On 23 May, the Department of Health issued a Press Release announcing the publication of two new documents relating to abortion:
- Guidance in Relation to Requirements of the Abortion Act 1967; and
- Procedures for Approval of Independent Sector Places for the Termination of Pregnancy.
The former is new guidance “for all those responsible for commissioning, providing and managing service provision” which clarifies [our emphasis]:
- that abortion on the grounds of gender alone is not lawful;
- the expectation that two doctors, when certifying that an abortion meets the criteria set out in the Act, must consider the individual circumstances of the woman and be prepared to justify their decision;
- that it is good practice for at least one of the doctors to have seen the pregnant woman before reaching a decision about the termination;
- that pre-signing of statutory abortion certificates prior to consideration of a woman’s circumstances is not compliant with the Act; and
- that doctors have a legal duty to report all abortions to the Chief Medical Officer.
Apart from the last two bullet points, the practice and procedures are based upon non-statutory guidance rather than the statutory provisions and there appears to be no commitment to ensure that either is enforced more rigidly than at present.

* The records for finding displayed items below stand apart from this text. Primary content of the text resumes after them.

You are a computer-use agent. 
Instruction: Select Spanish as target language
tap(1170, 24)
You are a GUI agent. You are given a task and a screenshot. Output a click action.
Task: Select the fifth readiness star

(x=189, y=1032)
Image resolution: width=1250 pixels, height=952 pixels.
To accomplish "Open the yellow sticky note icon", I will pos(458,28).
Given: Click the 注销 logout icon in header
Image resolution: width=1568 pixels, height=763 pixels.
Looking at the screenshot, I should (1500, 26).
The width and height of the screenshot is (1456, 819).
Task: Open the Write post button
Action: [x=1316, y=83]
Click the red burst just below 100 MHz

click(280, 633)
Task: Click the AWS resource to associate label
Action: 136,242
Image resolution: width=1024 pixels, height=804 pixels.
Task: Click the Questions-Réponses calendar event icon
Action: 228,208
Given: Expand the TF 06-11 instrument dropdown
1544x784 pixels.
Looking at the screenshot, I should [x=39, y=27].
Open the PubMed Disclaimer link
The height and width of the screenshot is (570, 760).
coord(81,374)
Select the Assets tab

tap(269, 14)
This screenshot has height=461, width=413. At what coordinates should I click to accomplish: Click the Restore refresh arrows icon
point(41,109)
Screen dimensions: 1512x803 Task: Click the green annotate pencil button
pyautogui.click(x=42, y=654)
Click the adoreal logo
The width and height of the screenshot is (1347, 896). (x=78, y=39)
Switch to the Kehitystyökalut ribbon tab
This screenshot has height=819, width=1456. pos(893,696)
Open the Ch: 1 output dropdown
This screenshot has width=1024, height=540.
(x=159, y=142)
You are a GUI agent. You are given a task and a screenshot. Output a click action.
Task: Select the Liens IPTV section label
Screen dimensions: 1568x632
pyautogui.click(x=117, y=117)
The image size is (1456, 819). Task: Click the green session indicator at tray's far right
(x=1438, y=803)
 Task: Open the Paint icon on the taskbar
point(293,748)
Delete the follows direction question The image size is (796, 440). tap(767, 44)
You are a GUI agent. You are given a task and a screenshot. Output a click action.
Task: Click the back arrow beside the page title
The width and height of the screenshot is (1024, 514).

The latter document was produced following the Department of Health consultation Procedures for the Approval of Independent Sector Places for the Termination of Pregnancy on which we posted earlier. The principal objections to the proposals within the consultation were summarized in the Christian Medical Comment post, Department of Health officials attempt to bring in nurse and home abortion through back door.
The Department of Health’s publications have been criticized by the Society for the Protection of Unborn Children (SPUC), “Government abortion guidance ‘weak’ and ‘fails to uphold law’”, more strongly by the Christian Institute, “Biggest abortion liberalization confirmed in new guidance”, and others. In its new guidance to healthcare professionals, the Department of Health quite correctly states that:
“The guidance does not, and indeed cannot, change the law in relation to abortion, which is governed by the criminal law and the Abortion Act and is ultimately a matter for Parliament and the courts to determine. However, the intention is to provide support for doctors by setting out how the law is interpreted by the Department of Health.”
However, it continues
“More detailed guidance for health professionals on abortion is also available from the General Medical Council (GMC), British Medical Association (BMA), Royal College of Obstetricians and Gynaecologists (RCOG) and the Royal College of Nursing (RCN),”
and readers will recall the Director of Public Prosecution’s assessment of the BMA guidance stating that its treatment of gender-specific abortion was “far from clear”. Without changes to the legislation or guidance with statutory authority, combined with a commitment to enforce rather than monitor these provisions, there are clearly limitations as to what might be achieved by this new guidance.